If you’ve found out your treatment has affected your fertility, this can be very hard emotionally. It's OK to ask for support.

Will treatment affect my fertility?

Some – but not all – treatments for blood cancer can reduce fertility. It can be a side effect of treatment for leukaemia, lymphoma, myeloma and other types of blood cancer.

For some people the effect on fertility is temporary, and their fertility comes back after treatment. But sometimes reduced fertility caused by blood cancer treatment is permanent. Your hospital team can tell you if the treatment they recommend is likely to reduce your fertility, and if they expect this to be temporary or permanent.

The blood cancer treatments that are most likely to reduce fertility are:

  • Some combinations of chemotherapy drugs.
  • High-dose chemotherapy. This is often used before a stem cell or bone marrow transplant.
  • Radiotherapy to your pelvic area. This can be used to treat lymphoma.
  • Total body irradiation (TBI). This is sometimes used before a stem cell or bone marrow transplant, and usually causes permanent infertility.

Reduced fertility can happen because the treatment damages the parts of the body involved in making babies, including:

  • ovaries – where eggs are stored
  • testes (testicles) – where sperm is made
  • the womb – where babies grow during pregnancy.

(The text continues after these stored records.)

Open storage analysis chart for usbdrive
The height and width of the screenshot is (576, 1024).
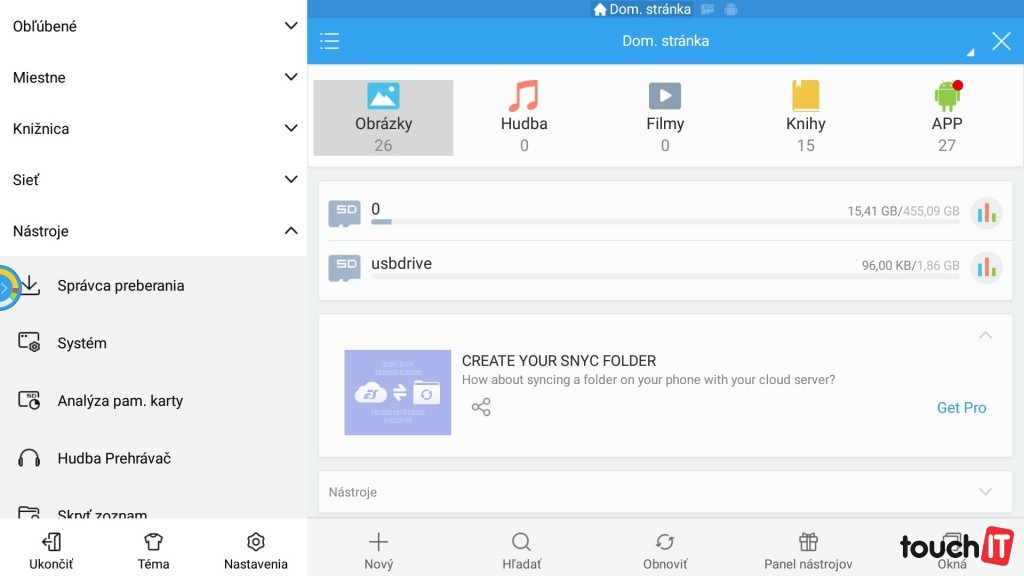986,268
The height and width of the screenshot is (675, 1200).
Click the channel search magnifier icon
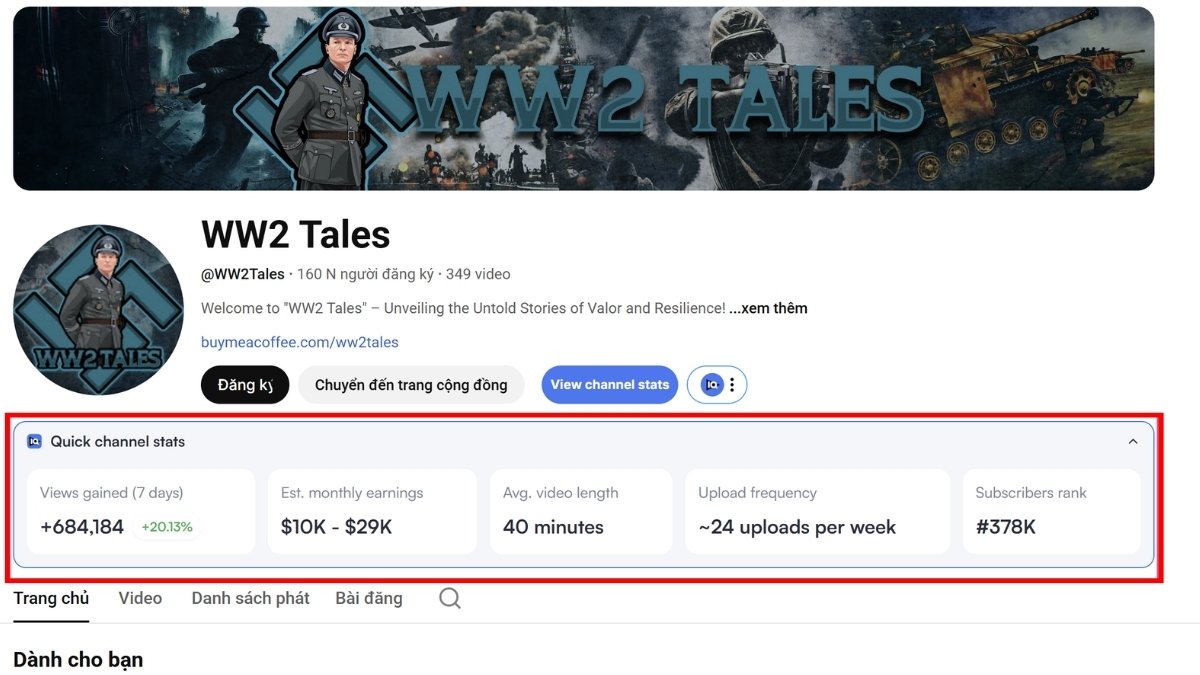[x=450, y=598]
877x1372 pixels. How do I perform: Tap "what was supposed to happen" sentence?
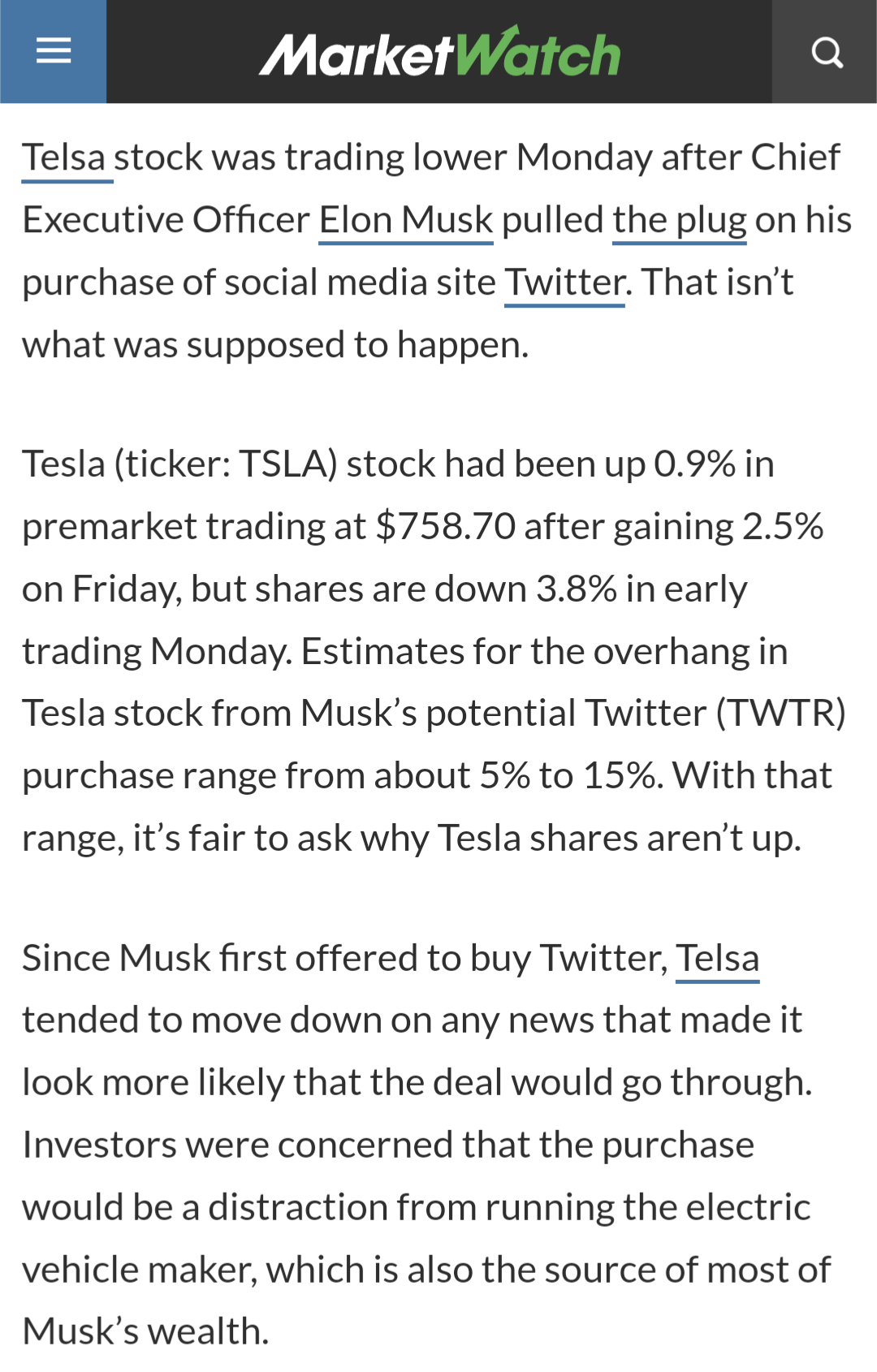click(275, 346)
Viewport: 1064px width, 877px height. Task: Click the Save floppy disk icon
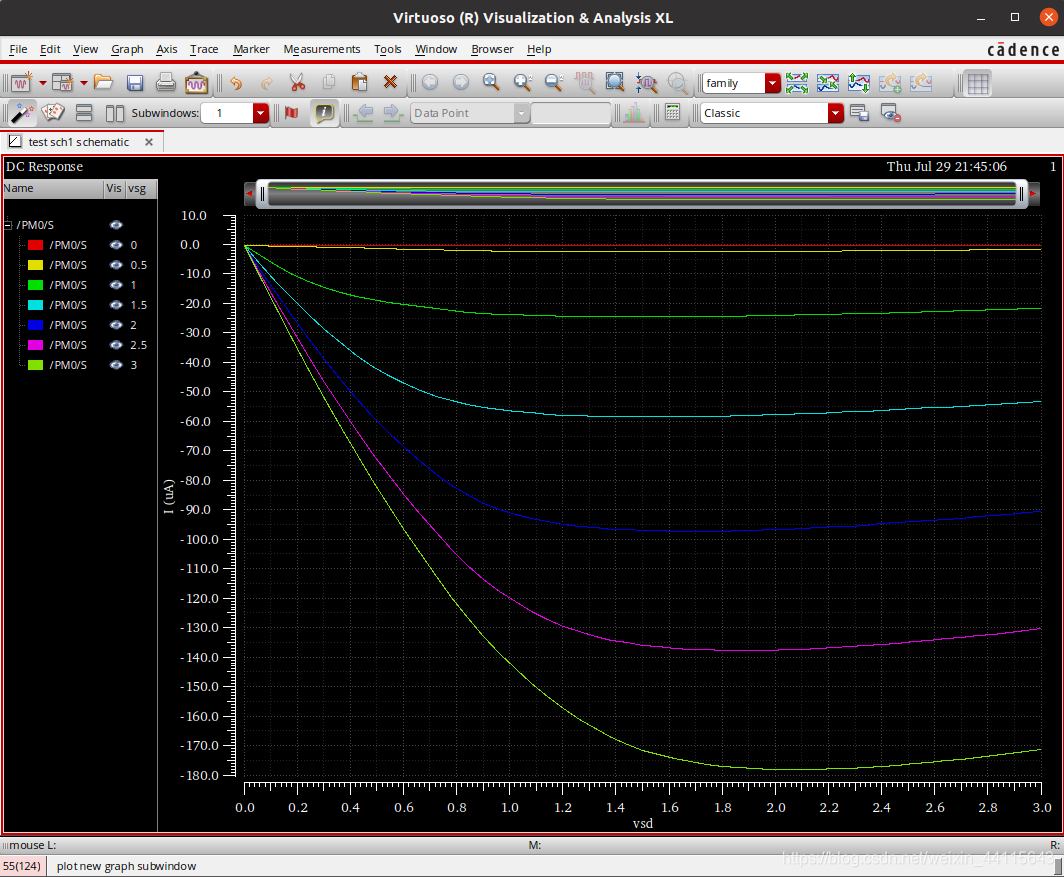(x=135, y=83)
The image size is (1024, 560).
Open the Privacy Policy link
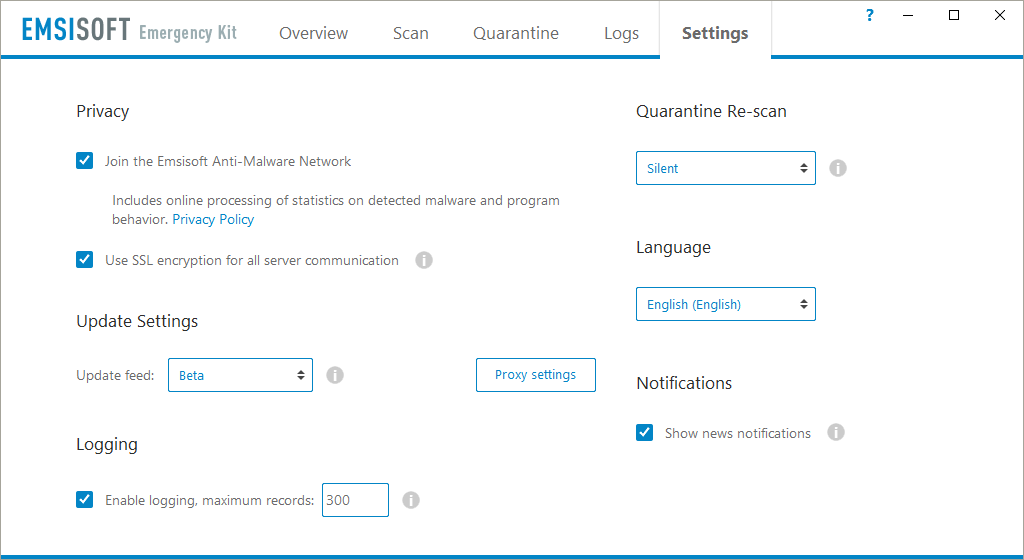pos(213,219)
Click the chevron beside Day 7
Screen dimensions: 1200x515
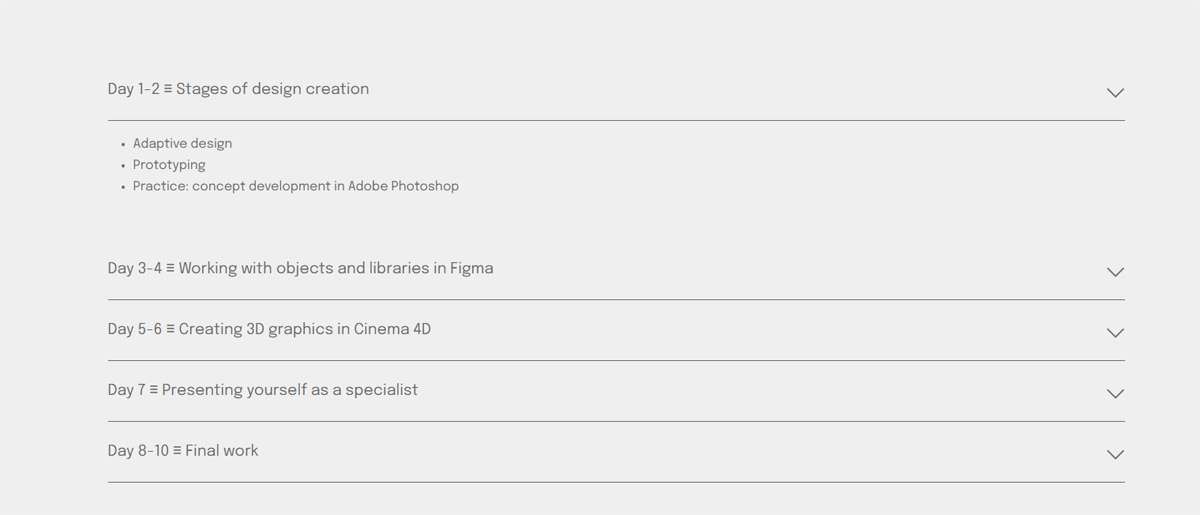pyautogui.click(x=1115, y=394)
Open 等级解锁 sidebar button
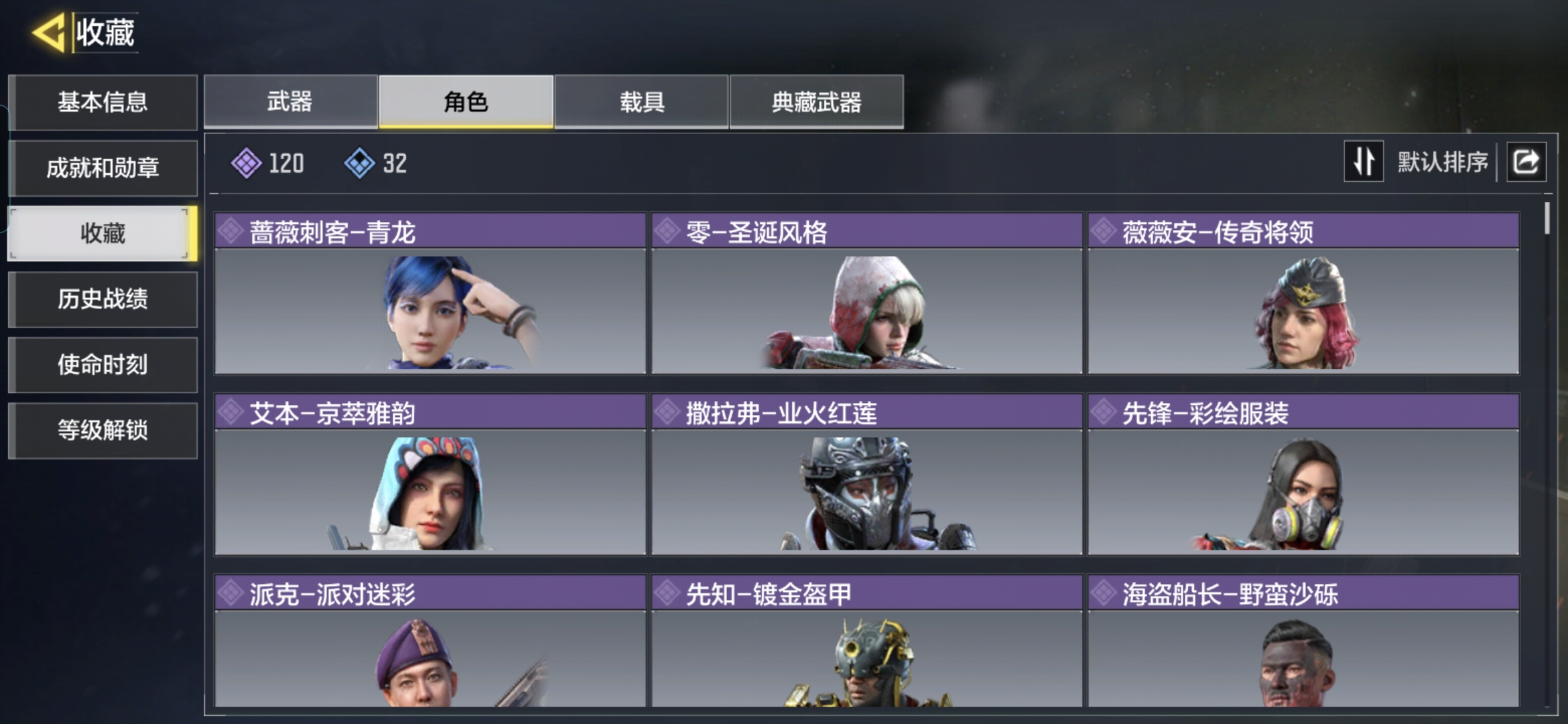Screen dimensions: 1568x724 pos(103,430)
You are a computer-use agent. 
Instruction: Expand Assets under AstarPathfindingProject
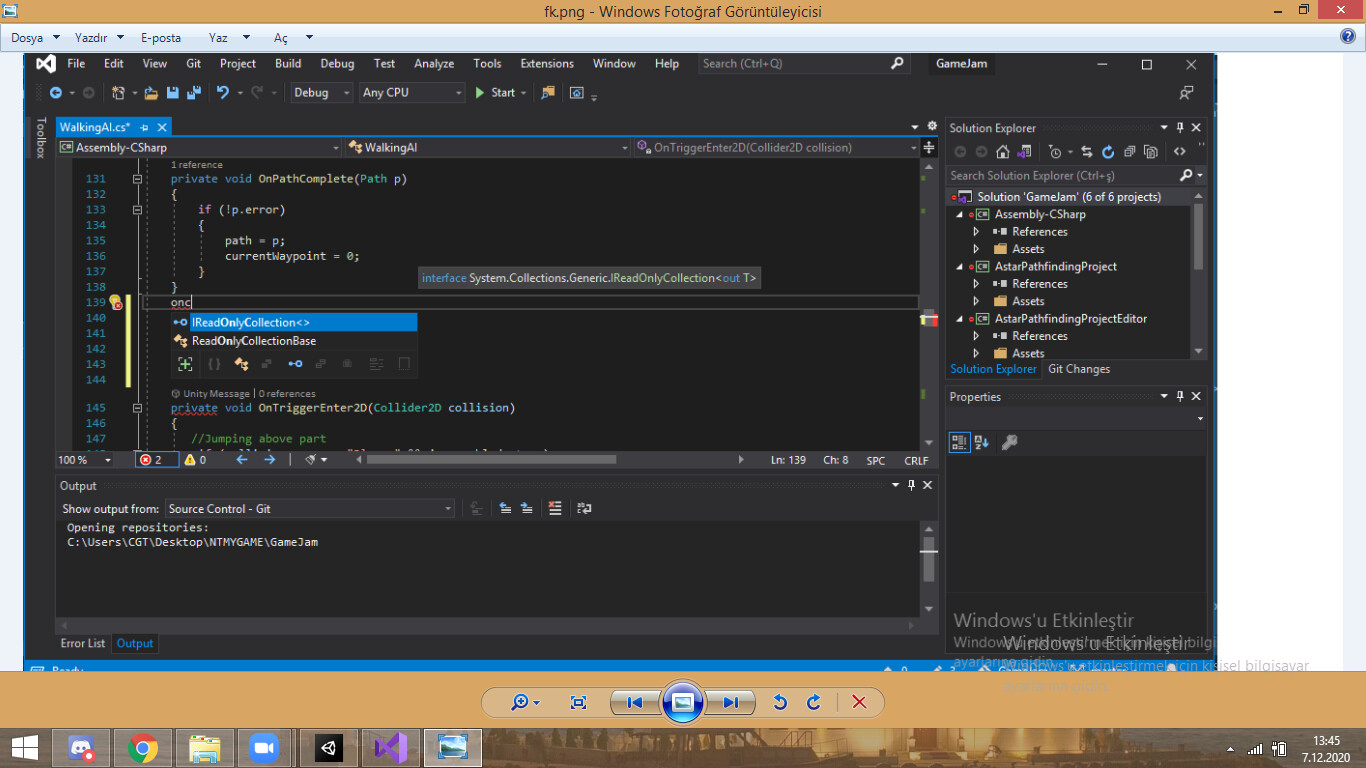(x=976, y=301)
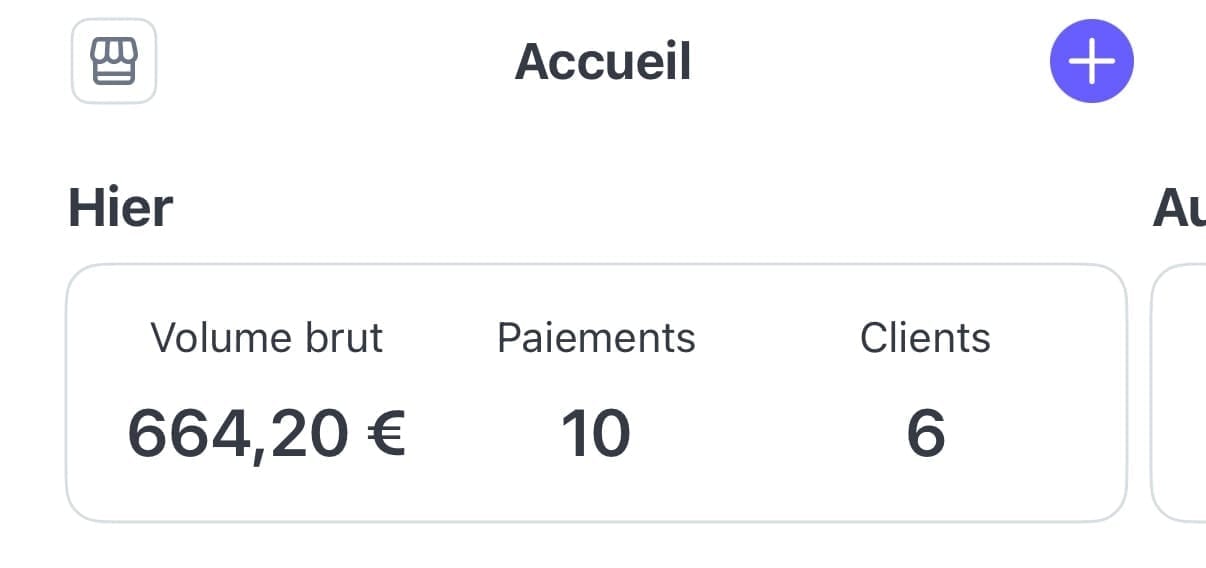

Some treatments can also affect levels of fertility hormones in your body.

Radiotherapy to the pelvic area and TBI can damage the womb. This can increase the risk of losing a baby during pregnancy (miscarriage).

Using contraception during treatment

It’s important to use contraception during treatment, even if you’ve been told the treatment will reduce your fertility. This is because:

  • There’s still a chance you could get pregnant or get someone else pregnant while having treatment.
  • Some blood cancer treatments could harm your baby if you got pregnant during treatment. They could also increase the risk of losing the pregnancy (miscarriage).
  • Some drugs used in blood cancer treatment can pass into semen (the fluid that carries sperm). This could harm your baby if you got someone pregnant during treatment.
  • You may be at high risk from infections during treatment. Using a barrier method like condoms will help protect you from sexually transmitted infections (STIs).
  • If you’re having chemotherapy, a small amount of the drugs could be present in your body fluids. To protect your partner during sex, your hospital team might recommend using a barrier method until a few days after treatment.

Ask your hospital team or GP about the best type of contraception to use.

Questions to ask about fertility

  • Is the planned treatment likely to affect my fertility?
  • Will my fertility come back after a while, or will the effect on my fertility be permanent?
  • Can I preserve my fertility before I start treatment?
  • Could my treatment harm my baby if I got pregnant or got someone else pregnant while I’m on it?
  • Will the treatment cause an early menopause, and if so, what should I expect?
  • How will I know if I’m fertile after my treatment has finished?
  • When is it safe to start trying for a baby?
  • Does the NHS fund fertility preservation and storage in my area?
  • Will I need to pay for fertility treatment in the future to use my stored sperm, eggs, embryos or ovarian tissue?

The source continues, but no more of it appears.